WHAT THIS TASK INVOLVES: Decide whether each statement agrees with the text on Bob Burns's radio career below, answering yes or no and quoting the words of the text that settle it. 1. Burns's Sunday show on NBC was cancelled at the end of the season on May 25, 1947. 2. Burns's farm in Canoga Park covered 300 acres. 3. Burns died of heart failure.

SOURCE EXTRACT:
=== Begin Enclosure ===

But the end of NBC’s dominance of Thursday had begun in October, 1945, when Crosby refused to appear on Kraft Music Hall because the sponsor and network refused to allow him to record his weekly programs, then ranked among the season’s Top Five. (See Thursday’s Distant Thunder at The 1945-46 Season.) Crosby’s defection until February sent ratings shock waves through the entire NBC lineup and opened the door for the CBS mystery anthology Suspense to break into the night‘s Top Ten, creeping into eighth place, three-tenths of a rating point behind its 8:00 p.m. comedy competition on NBC, The Burns & Allen Show. (See Sus…pense!)
With the Thursday turmoil on NBC, Lever Brothers smartly kept its Burns & Allen Show which became the night’s top rated show of 1946-47. But lost in the budgetary fight was Bob Burns, whose (higher rated) show was cancelled. He was quickly picked up by American Home Products for NBC on Sunday nights at 6:30 before Jack Benny’s top rated show at 7:00. The Burns broadcast from October 6, 1946, features guest Shirley Ross. But against the popular Kate Smith on CBS, Nick Carter on Mutual plus the Willie Piper sitcom on ABC to drain his audience, Burns dropped to a 9.4 average rating and was cancelled at the end of the season on May 25, 1947.
Bob Burns left Network Radio and never returned, joking, “A man can get mighty tired working 30 minutes a week.”
But during the decade of his fame and fortune, Burns had acquired a 500-acre vegetable and hog farm in Canoga Park, California, where he, his wife, Harriet Foster Burns, and four children lived in wealthy comfort. Meanwhile, he pursued his many interests which included an acclaimed aviary, astronomy, carpentry, photography, weaving and shortwave radio. Bob Burns died at home of kidney cancer on February 2, 1956, just ten years and one month from his breakthrough as a star with Bing Crosby on NBC’s Kraft Music Hall.
The Arkansas Traveler had traveled a long way in his 65 years.
(1) When Hal Peary left the Gildersleeve role in 1950. Willard Waterman took over and maintained its Top 50 positions for its final three years. (See The Great Gildersleeve(s).)
(2) From Carroll Carroll’s 1970 autobiography, None of Your Business or My Life At J. Walter Thompson.
(3) The name Bazooka was borrowed by the U.S. Army in 1942 for its newly developed, portable armor piercing anti-tank gun.
(4) At one time during this period Burns billed himself as Bill Ozark, The Slow Brain Through Arkansas.
(5) Van Buren’s Welcome Home, Bubba! celebration of late November, 1935, was no doubt coordinated by NBC’s publicity department.

=== End Enclosure ===

DATA SHOWN:
=== Begin Enclosure ===

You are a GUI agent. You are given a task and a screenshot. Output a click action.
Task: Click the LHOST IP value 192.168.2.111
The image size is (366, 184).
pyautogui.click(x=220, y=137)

=== End Enclosure ===

ANSWER BOX:
1. Yes: "was cancelled at the end of the season on May 25, 1947."
2. No: "a 500-acre vegetable and hog farm in Canoga Park, California"
3. No: "Bob Burns died at home of kidney cancer on February 2, 1956"